AIM OF THE TASK » Please write out every line of the entries below word for word, leaving the pictures out of your answer.

** Start of RECORDS FOR THE EXERCISE **

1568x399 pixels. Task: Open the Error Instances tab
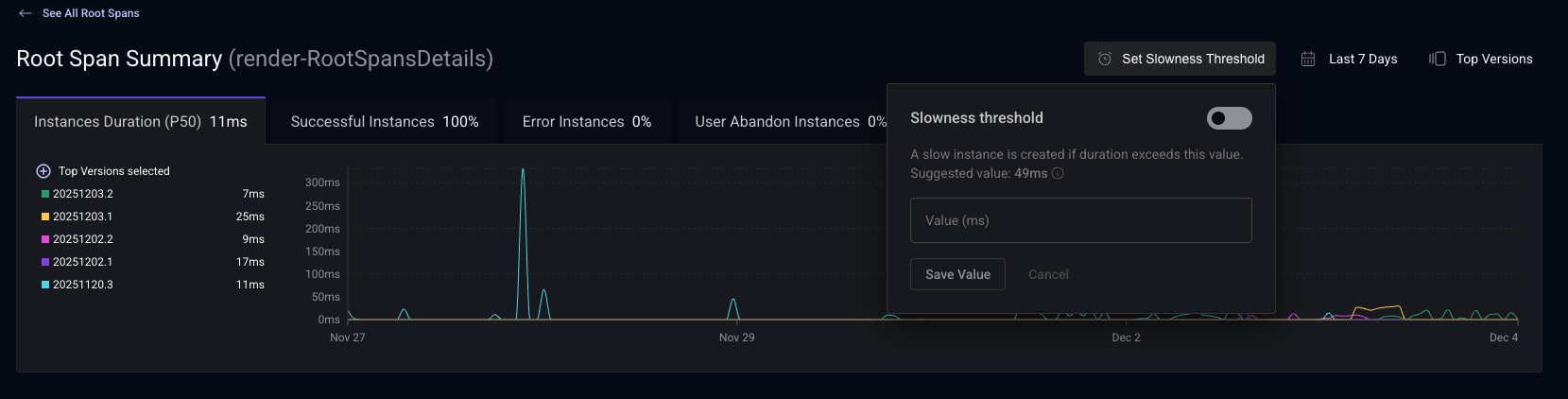(586, 122)
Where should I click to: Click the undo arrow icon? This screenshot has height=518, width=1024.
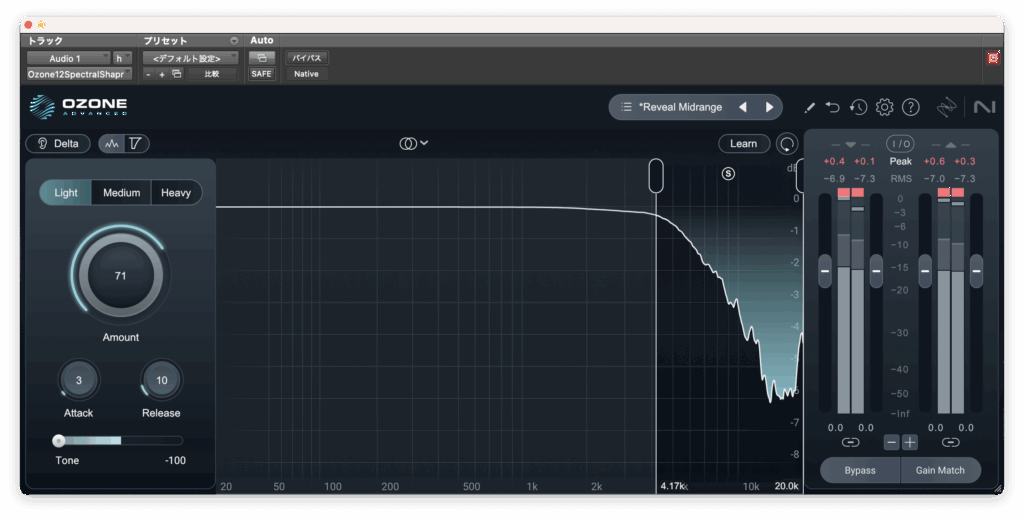[833, 107]
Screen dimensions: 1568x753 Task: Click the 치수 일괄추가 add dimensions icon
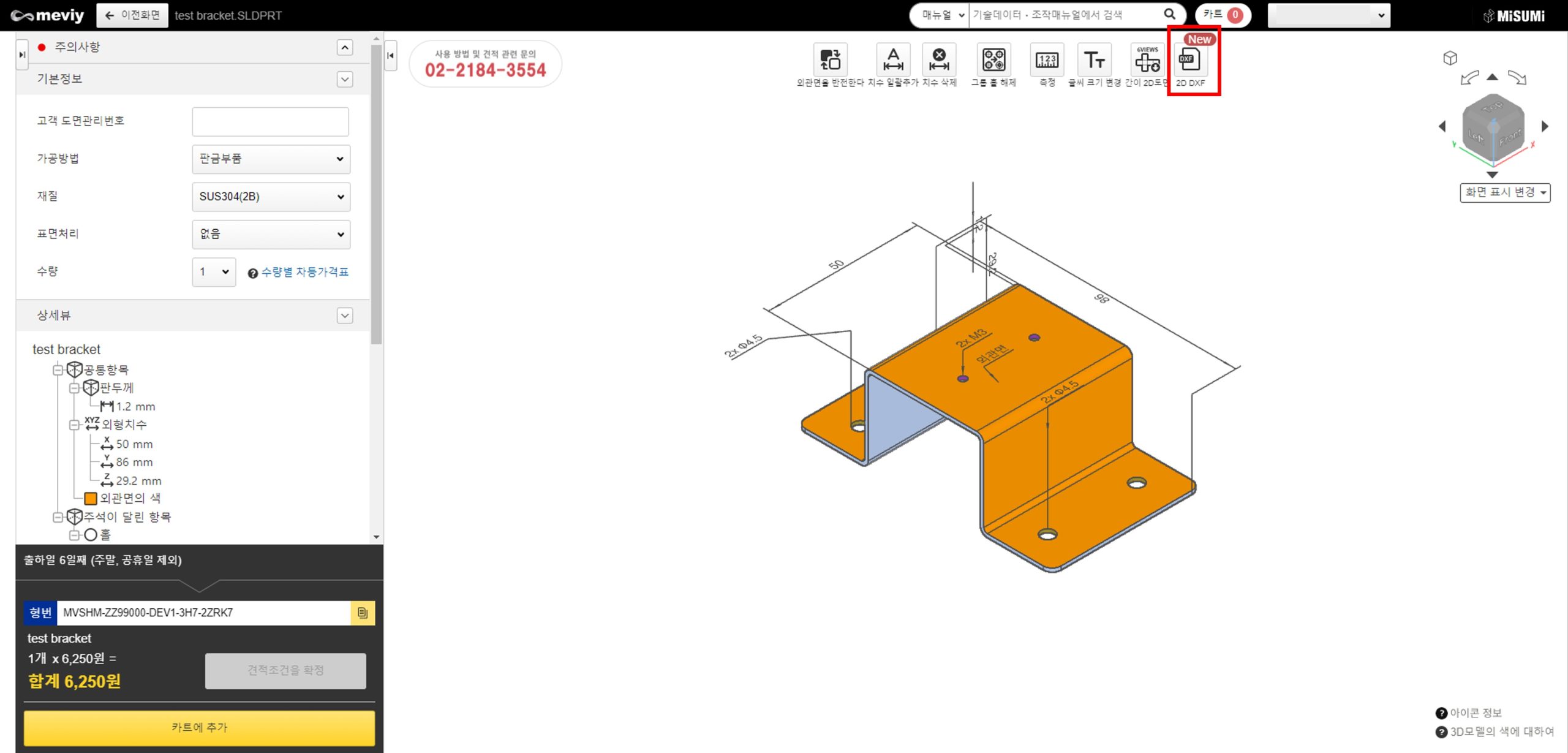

** End of RECORDS FOR THE EXERCISE **

OUTPUT »
1568x399 pixels. Task: Open the Error Instances tab
(586, 122)
Where should I click to: Click the undo arrow icon? This screenshot has height=518, width=1024.
[833, 107]
Screen dimensions: 1568x753 Task: Click the 치수 일괄추가 add dimensions icon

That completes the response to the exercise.